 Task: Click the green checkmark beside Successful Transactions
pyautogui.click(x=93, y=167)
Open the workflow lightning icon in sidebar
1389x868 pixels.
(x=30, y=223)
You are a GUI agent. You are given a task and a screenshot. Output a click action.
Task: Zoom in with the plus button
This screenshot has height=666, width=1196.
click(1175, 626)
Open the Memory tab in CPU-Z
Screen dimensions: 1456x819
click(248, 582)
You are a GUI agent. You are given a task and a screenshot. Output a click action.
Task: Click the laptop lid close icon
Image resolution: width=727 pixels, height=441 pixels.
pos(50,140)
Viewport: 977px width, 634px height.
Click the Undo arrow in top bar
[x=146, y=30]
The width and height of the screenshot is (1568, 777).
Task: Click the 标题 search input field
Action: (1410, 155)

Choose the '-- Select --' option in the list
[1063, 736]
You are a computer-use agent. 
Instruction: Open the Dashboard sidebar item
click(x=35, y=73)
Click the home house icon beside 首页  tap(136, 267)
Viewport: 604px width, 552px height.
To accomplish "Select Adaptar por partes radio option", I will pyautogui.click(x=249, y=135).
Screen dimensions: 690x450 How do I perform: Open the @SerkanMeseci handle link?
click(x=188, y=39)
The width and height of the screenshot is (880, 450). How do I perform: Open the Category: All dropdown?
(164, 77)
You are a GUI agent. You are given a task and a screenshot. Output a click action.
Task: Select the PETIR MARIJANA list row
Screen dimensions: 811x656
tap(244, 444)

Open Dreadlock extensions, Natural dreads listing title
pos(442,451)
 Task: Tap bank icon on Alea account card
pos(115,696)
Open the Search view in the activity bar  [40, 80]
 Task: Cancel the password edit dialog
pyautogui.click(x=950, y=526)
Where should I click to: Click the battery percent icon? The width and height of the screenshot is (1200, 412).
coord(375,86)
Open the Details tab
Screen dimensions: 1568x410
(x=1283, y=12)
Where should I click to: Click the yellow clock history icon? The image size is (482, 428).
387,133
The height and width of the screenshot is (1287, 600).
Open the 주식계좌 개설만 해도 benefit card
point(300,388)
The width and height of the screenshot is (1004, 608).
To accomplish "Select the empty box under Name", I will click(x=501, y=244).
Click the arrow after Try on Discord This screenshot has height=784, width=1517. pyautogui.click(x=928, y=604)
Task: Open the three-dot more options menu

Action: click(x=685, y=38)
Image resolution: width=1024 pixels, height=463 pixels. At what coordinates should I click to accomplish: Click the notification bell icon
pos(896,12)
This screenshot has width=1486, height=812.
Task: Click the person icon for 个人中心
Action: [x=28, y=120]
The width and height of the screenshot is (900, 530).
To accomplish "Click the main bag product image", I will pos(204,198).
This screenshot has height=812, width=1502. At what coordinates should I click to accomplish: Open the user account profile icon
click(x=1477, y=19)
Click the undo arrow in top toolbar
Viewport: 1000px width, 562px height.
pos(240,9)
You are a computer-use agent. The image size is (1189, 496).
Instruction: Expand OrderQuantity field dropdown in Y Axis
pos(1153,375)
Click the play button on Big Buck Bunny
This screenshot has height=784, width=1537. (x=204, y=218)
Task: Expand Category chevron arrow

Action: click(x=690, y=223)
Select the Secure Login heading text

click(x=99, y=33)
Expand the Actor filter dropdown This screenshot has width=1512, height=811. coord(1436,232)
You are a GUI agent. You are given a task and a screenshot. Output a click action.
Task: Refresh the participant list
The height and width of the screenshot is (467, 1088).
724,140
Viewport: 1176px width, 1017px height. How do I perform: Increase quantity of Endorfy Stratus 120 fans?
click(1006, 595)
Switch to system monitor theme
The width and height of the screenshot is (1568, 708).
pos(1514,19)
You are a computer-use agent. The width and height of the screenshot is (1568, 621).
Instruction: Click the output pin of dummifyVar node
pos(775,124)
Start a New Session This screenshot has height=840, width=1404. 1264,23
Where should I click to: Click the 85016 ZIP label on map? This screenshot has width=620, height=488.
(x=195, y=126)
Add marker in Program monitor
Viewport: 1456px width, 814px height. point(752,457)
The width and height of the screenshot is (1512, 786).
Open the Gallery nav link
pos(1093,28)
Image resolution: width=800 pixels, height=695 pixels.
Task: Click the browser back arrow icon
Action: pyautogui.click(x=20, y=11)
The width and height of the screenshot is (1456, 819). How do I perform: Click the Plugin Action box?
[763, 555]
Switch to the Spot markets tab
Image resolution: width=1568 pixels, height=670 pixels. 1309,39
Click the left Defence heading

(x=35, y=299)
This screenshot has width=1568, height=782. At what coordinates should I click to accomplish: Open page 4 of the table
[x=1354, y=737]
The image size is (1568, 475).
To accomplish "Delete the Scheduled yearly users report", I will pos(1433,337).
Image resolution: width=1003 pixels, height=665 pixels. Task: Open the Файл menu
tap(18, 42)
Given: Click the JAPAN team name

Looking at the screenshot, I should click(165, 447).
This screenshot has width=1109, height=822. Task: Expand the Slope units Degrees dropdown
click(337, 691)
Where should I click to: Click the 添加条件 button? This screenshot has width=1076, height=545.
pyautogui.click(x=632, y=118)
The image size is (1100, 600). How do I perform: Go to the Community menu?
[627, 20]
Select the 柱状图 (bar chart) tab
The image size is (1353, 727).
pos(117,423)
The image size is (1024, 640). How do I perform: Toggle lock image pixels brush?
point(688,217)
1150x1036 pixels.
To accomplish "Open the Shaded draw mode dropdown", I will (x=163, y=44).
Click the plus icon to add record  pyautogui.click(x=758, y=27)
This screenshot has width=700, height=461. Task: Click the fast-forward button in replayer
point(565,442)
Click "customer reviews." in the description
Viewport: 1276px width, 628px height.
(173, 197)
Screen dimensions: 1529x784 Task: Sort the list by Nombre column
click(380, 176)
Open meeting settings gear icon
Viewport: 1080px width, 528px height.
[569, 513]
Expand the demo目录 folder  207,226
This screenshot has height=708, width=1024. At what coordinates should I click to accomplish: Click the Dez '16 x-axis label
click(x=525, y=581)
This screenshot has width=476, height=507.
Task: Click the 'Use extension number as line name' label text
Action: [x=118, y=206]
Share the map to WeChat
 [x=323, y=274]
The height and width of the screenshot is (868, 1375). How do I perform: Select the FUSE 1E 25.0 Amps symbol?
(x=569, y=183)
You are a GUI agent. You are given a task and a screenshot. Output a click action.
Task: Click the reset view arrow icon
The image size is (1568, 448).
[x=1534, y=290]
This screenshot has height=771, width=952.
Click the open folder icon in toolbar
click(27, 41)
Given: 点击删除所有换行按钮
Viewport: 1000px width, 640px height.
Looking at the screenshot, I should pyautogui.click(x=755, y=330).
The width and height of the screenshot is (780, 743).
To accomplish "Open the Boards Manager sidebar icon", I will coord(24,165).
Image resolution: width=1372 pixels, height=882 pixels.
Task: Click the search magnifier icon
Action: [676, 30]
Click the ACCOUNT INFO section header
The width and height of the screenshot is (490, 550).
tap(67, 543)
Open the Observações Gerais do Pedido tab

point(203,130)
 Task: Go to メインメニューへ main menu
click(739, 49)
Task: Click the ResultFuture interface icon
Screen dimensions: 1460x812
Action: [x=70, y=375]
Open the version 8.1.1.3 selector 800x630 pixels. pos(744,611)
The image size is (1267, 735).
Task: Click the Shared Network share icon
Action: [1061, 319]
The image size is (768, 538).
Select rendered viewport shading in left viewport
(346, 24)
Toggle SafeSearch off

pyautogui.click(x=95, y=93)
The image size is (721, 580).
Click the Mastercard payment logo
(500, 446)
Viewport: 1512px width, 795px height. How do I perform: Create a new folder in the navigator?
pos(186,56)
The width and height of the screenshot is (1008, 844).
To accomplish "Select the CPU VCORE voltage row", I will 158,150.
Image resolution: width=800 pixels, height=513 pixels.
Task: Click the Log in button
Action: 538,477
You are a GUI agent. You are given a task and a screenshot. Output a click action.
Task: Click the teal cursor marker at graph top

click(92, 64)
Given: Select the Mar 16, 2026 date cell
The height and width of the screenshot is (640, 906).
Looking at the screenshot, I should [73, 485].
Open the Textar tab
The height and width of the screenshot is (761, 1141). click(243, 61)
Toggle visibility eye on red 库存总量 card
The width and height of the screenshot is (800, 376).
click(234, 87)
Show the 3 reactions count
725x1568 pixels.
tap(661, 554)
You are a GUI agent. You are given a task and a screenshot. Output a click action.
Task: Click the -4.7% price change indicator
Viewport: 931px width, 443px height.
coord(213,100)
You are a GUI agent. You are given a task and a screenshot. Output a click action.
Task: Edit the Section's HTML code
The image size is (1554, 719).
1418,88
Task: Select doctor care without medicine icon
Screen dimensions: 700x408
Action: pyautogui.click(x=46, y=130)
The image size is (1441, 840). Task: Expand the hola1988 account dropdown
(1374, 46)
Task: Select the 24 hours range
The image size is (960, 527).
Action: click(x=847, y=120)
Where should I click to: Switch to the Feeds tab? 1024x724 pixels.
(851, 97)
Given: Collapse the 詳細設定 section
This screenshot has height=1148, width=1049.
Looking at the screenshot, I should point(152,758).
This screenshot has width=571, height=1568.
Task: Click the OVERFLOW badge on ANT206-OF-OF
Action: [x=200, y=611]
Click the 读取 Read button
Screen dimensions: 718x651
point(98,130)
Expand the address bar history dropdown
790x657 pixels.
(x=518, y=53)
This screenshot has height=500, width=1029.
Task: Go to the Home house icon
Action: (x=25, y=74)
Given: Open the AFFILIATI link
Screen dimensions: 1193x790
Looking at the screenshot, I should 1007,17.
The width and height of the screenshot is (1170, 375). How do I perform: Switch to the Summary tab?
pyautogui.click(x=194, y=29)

○ ○ ○ ○ ○ ○ ○

**Written exercise**
Copy out everything from the line containing "You are a computer-use agent. The image" down to the line containing "click(x=99, y=33)", both of those lines included, with no changes.

**Task result**
You are a computer-use agent. The image size is (1189, 496).
Instruction: Expand OrderQuantity field dropdown in Y Axis
pos(1153,375)
Click the play button on Big Buck Bunny
This screenshot has height=784, width=1537. (x=204, y=218)
Task: Expand Category chevron arrow

Action: click(x=690, y=223)
Select the Secure Login heading text

click(x=99, y=33)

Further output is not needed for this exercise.